PropertyTypeDescription
IRPC_STORE.packagesSet<IRPCPackage>All registered packages
IRPC_STORE.routersSet<IRPCRouter>All active routers
IRPC_STORE.callsSet<IRPCCall>All in-flight calls

Event Subscription

typescript
const unsubscribe = IRPC_STORE.subscribe((event) => {
  switch (event.type) {
    case 'register': // Package or router registered
      break;
    case 'route':    // Router begins resolving a request batch
      break;
    case 'queue':    // New call added to in-flight set
      break;
    case 'dequeue':  // Call resolved/rejected, removed from in-flight
      break;
  }
});

What You Can Build

The store is a live window, not a log. It tracks what's active right now. Zero overhead when nobody subscribes.

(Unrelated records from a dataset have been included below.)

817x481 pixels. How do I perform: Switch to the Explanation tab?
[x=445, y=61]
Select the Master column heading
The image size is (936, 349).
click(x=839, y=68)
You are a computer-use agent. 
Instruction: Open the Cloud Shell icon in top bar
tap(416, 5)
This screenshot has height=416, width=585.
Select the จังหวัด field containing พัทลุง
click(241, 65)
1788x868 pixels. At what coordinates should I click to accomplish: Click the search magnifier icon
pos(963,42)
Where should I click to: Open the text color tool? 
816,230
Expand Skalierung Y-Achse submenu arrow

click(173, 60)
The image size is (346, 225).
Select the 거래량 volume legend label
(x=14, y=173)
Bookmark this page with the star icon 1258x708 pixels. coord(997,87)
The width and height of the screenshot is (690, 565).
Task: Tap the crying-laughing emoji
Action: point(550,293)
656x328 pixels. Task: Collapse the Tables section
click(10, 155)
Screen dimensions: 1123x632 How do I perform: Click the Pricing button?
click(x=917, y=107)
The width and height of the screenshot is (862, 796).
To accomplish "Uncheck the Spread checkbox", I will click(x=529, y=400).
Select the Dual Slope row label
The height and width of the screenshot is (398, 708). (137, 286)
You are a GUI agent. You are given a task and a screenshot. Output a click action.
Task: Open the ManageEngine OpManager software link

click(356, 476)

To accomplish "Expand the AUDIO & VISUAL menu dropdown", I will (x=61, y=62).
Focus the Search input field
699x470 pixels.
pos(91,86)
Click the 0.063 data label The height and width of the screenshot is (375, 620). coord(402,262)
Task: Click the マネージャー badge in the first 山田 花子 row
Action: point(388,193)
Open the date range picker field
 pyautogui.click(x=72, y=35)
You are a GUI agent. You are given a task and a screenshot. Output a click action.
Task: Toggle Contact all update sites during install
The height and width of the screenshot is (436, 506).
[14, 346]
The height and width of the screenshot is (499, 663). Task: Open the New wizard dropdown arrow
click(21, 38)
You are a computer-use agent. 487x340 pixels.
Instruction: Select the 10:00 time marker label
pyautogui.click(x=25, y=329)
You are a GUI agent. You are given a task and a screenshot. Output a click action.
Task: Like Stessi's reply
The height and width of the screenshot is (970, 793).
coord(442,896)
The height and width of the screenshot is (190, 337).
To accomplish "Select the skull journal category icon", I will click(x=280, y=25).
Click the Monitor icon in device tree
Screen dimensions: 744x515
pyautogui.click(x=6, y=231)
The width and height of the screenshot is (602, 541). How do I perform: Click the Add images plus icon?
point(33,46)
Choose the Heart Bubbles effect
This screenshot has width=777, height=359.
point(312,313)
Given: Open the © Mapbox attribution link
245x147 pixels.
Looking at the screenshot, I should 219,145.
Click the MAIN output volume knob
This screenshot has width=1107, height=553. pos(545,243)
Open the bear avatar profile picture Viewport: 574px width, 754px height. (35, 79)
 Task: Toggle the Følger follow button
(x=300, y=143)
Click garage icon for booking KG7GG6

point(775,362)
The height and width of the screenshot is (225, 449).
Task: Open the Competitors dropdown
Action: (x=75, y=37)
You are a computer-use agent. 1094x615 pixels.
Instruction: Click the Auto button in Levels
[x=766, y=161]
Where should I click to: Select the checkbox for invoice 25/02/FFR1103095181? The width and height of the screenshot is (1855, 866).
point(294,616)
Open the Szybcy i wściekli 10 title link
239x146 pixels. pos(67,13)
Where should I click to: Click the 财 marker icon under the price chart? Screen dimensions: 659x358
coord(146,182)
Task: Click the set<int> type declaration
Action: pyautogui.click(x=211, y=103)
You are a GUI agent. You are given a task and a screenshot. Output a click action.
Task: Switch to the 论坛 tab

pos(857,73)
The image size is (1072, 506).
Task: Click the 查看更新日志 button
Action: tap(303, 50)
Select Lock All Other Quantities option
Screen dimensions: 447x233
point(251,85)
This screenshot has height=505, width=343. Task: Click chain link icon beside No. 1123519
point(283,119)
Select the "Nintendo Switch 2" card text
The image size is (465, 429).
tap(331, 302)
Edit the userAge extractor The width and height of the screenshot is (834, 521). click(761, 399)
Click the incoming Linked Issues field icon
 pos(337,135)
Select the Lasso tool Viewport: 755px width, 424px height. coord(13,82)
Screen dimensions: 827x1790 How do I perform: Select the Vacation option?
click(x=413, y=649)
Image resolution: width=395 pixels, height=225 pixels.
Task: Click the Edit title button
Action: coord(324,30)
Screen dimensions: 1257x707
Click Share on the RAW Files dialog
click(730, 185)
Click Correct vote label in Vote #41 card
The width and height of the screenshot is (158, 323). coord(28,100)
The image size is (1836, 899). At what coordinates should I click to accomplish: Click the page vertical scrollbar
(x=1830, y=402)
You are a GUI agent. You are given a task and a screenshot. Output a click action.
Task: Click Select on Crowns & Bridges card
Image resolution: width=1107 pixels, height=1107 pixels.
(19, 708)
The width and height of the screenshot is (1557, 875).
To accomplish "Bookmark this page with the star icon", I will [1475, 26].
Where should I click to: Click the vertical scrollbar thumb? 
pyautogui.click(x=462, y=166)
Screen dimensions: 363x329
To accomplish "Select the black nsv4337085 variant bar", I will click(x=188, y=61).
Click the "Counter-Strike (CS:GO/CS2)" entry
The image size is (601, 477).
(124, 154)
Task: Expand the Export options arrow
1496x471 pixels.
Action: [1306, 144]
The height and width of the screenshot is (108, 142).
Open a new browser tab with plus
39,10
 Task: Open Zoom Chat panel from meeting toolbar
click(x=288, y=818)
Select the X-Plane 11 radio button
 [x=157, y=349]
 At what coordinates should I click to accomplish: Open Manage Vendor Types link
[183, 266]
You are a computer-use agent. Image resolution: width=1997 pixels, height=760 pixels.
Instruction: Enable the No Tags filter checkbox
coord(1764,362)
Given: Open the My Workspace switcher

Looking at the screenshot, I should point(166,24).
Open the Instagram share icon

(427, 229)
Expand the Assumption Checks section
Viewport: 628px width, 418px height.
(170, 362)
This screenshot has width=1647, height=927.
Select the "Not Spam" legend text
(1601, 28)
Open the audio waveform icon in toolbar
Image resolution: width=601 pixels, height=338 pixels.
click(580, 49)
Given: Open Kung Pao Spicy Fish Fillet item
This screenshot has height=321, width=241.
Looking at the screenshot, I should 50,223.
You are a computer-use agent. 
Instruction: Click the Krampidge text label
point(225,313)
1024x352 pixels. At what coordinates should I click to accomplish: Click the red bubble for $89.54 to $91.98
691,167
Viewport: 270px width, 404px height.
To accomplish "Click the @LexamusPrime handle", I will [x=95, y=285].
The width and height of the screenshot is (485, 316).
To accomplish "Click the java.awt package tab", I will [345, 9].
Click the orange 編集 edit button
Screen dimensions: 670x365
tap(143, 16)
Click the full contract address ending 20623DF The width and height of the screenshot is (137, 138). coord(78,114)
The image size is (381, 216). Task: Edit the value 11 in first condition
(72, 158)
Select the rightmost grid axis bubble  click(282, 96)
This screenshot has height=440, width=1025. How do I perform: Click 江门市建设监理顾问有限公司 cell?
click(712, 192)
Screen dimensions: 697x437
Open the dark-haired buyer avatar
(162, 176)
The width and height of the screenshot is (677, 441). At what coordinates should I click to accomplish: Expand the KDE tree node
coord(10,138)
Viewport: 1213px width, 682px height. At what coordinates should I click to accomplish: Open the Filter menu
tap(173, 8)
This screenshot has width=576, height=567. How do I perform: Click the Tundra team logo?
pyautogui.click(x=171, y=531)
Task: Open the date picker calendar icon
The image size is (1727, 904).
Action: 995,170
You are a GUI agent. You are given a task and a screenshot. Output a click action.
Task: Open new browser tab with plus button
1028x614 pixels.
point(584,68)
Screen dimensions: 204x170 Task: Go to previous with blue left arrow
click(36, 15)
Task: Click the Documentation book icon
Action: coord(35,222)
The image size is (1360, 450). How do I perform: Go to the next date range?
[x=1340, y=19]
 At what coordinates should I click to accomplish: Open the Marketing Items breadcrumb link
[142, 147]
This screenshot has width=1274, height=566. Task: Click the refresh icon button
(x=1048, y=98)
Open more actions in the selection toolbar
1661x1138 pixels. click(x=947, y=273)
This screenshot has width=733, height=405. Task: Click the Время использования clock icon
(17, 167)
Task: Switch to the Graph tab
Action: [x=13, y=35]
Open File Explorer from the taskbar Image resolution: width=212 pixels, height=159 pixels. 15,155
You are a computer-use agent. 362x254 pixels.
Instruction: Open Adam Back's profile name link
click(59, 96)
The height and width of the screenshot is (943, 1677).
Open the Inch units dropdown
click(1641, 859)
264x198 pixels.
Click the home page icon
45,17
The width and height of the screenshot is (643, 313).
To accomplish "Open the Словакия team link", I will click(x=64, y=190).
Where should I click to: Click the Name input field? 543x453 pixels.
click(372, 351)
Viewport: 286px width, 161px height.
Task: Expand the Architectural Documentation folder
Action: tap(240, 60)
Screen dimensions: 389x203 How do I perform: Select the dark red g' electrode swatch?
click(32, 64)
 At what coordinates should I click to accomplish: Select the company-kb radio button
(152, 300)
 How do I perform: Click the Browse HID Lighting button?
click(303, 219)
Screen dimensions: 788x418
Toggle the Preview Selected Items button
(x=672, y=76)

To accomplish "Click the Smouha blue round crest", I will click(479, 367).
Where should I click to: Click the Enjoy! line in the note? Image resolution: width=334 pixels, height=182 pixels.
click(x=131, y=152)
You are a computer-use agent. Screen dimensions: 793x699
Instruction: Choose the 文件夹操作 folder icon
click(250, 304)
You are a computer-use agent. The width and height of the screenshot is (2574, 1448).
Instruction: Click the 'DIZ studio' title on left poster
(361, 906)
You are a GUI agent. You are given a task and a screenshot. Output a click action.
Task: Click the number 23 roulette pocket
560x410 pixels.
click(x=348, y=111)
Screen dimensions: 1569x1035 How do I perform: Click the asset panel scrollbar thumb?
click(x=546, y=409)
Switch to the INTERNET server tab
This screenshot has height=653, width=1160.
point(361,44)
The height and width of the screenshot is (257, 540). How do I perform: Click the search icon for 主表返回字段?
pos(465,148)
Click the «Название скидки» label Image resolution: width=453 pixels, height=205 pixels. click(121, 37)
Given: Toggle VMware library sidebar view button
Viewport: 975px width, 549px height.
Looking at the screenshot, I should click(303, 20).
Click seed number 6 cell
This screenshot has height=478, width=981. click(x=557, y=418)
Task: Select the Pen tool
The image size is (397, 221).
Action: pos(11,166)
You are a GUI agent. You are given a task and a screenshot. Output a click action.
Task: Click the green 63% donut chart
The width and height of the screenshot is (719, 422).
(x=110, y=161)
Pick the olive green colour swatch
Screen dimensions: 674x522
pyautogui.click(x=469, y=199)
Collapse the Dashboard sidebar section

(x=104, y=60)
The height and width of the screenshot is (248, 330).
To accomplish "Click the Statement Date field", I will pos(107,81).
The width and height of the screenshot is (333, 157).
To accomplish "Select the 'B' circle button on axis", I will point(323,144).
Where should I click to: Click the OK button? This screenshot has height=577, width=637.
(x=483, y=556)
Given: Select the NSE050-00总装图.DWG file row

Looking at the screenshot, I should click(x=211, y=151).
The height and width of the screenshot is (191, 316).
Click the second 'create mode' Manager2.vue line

Build on top of it:

  • Request logging — Log every function call with timing data
  • Metrics dashboards — Track throughput, error rates, stream durations
  • Alerting — Detect anomalies in call patterns or error spikes
  • DevTools extensions — Visualize the live IRPC state in browser DevTools
  • Health checks — Monitor active streams and router status
typescript
// Example: Simple request logger
IRPC_STORE.subscribe((event) => {
  if (event.type === 'queue') {
    console.log(`[IRPC] Call started: ${event.detail.payload.name}`);
  }
  if (event.type === 'dequeue') {
    console.log(`[IRPC] Call completed: ${event.detail.payload.name}`);
  }
});

Security Model

IRPC's file separation enables a clean distribution model:

LayerContainsTypically Published?
Declaration (index.ts)Type signatures, spec metadata✅ Safe to publish
Implementation (constructor.ts)Business logic, DB queries, secrets⚠️ Up to you
Module (module.ts)Package config, transport wiring⚠️ Client-safe parts only
Server (server.ts)Router setup, hook registration⚠️ Up to you

The declaration file contains zero executable logic. It's a type-level contract. Even if someone decompiles the published JavaScript, they get empty function stubs and spec metadata — no business logic, no database drivers, no environment variables.

Hook-Based Authorization

Security enforcement happens in hooks, not in the transport:

typescript
// Global auth — runs before every handler
router.use(async () => {
  const token = getContext<string>('token');
  if (!token) throw new Error('Unauthorized');
  setContext('user', await verifyToken(token));
});

// Per-function authorization — runs before specific handlers
irpc.hook(deleteUser, async (req) => {
  const user = getContext<User>('user');
  if (!user?.admin) throw new Error('Forbidden');
});

Because hooks consume standardized context keys (not transport-specific types), the same auth logic works across HTTP, WebSocket, and BroadcastChannel routers without modification.